JF Ptak Science Books LLC Post 749 Blog Bookstore
Gustave de Rechter, the author of this pamphlet (The Application of a New System for the Preservation of Dead Bodies, Grammont, Belgium, 1899) had, as you might guess, a very specific reason for keeping the dead from being entirely, decomposedly, dead. As the director of the School of Criminology and of Scientific Police of Belgium, Dr. de Rechter tried to find a way of preservation of bodies for forensic and legal purposes.
He followed in the footsteps of people like Alphonse Bertillon (France) and Hans Gross (Austria) in helping to establish a scientific basis for criminology in the late 19th century. In his case, the preservation of the dead would allow the bodies (of the murdered or suspiciously departed) to be re-examined at a much later date (at least months down the road) should the defense in a murder case challenge the original findings of the medical examiner.

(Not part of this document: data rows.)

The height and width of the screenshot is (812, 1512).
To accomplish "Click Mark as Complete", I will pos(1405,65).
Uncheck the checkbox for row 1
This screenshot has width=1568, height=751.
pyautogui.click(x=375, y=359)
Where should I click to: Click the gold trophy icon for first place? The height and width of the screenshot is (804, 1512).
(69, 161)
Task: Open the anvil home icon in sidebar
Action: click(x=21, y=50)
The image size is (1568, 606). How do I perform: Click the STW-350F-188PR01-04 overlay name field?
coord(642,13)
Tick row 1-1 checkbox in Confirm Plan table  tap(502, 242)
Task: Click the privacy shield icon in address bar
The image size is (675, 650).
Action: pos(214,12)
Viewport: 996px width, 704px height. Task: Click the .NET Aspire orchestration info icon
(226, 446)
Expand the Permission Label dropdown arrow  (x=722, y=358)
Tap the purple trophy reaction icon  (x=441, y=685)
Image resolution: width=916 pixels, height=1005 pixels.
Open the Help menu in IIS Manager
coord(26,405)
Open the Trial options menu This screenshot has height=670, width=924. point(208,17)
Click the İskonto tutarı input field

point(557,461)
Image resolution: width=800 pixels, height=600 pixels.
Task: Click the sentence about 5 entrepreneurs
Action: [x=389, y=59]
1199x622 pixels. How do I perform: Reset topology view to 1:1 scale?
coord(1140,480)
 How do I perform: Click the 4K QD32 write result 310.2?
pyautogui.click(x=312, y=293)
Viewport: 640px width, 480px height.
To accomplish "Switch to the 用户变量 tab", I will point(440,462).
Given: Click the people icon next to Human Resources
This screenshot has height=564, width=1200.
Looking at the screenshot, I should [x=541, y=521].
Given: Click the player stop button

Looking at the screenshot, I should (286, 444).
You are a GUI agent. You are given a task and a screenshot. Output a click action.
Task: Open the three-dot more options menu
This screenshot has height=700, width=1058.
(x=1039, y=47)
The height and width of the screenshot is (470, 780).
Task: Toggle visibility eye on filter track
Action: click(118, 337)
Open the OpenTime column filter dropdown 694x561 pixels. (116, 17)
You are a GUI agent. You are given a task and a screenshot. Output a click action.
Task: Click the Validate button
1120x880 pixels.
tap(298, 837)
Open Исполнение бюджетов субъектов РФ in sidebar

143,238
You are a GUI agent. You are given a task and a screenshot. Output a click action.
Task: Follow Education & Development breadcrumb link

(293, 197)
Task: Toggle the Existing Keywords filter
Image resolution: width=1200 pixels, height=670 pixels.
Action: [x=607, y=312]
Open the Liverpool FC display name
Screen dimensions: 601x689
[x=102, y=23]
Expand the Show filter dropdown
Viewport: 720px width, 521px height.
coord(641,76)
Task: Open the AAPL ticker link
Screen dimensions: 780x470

As de Rechter points out, this was particularly true in the case of poisoning, where in 1899 the evidence would be all but dissipated
from the body following even a week of death—he maintains that his new method of preservation (via an incubated spray of formic aldehyde, or formaldehyde) would enable further inspection even months after death. De Rechter manages to forestall the inevitable, the great crumbling that awaits everything, everyone, at some point, the "distinguished thing" of Henry James' (last words), to return everything to the earth, to what Larry McMurtry (in Lonesome Dove) refers to as "nothing but a boneyard".
(The images here are from the pamphlet, with de Rechter showing the effects of his nasty spray on corpses and what they looked like after some months sleeping in their formaldehyde cocoons.)